Economy
NAICOM Wants Compulsory Insurance for Government Assets
By Adedapo Adesanya
The National Insurance Commission (NAICOM) has called on the federal government’s Ministries, Departments and Agencies (MDAs) to domesticate and help in the enforcement of compulsory insurance.
The Commissioner for Insurance, Mr Sunday Thomas, made this call at the sensitisation workshop in Abuja for insurance desk officers of MDAs on the need to insure federal government assets and liabilities.
Mr Thomas noted that it was now become imperative to put in place measures to guide MDAs on procuring adequate insurances for assets under their watch.
According to the Commissioner, this follows the provision contained in Section 7 (d) of the NAICOM Act 1997 which stipulates that the commission shall ensure adequate protection of strategic government assets and other properties.
Section 7 (f) of the Act also provides that the commission shall act as Adviser to the federal government on all insurance-related matters.

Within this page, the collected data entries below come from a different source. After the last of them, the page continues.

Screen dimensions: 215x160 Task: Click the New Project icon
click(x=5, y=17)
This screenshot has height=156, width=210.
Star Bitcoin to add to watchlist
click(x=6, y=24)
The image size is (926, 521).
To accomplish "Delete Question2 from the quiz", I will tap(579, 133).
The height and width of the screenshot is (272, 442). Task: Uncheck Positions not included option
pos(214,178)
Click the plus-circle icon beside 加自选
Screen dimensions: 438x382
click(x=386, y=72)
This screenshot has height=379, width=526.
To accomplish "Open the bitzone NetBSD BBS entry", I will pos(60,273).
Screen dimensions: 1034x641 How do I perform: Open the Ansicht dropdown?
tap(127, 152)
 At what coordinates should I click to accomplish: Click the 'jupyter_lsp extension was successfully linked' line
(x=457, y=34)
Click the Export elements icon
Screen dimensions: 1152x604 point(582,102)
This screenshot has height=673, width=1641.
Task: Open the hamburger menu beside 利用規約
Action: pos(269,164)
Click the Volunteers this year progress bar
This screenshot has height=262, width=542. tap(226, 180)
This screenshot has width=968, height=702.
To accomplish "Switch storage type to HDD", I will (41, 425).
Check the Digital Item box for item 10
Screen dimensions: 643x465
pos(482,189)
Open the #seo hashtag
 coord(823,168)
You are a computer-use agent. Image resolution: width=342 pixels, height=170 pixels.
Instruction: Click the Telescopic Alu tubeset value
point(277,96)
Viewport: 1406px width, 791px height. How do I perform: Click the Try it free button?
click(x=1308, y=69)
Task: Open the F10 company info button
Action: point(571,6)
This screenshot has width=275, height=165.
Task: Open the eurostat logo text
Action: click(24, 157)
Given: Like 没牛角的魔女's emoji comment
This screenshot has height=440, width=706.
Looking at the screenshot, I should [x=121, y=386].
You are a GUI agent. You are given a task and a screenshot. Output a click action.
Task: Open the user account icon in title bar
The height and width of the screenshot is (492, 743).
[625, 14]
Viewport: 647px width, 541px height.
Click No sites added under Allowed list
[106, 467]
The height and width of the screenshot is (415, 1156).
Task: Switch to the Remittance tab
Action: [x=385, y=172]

He said it was pertinent to note that the agency can better achieve its task with the full cooperation of the MDAs.
Mr Thomas said it was very worrisome to the commission that most assets and liabilities of government are never adequately and appropriately insured, which further draws attention to the need for urgent measures to be put in place by the agency to ensure that government gets value for money in the purchase of insurance by MDAs and that it is the desire of NAICOM to change this narrative for good.
In his words, “The essence of insurance of government assets and liabilities is to cushion the impact and reduce the burden that the government would have to bear in likely occurrences of catastrophic events such as natural disasters, fire, accidents, building collapse, injuries or death to third parties, thereby saving the government money which can be channelled towards augmenting the needs of the citizenry, providing infrastructure, and creating employment, among others.
“As you may be aware, NAICOM in 2009, launched the Market Development and Restructuring Initiative (MDRI) project which aimed at the creation of awareness on compulsory insurance products, education of the public on the long-term benefits of insurance to policyholders and the economy at large, among others.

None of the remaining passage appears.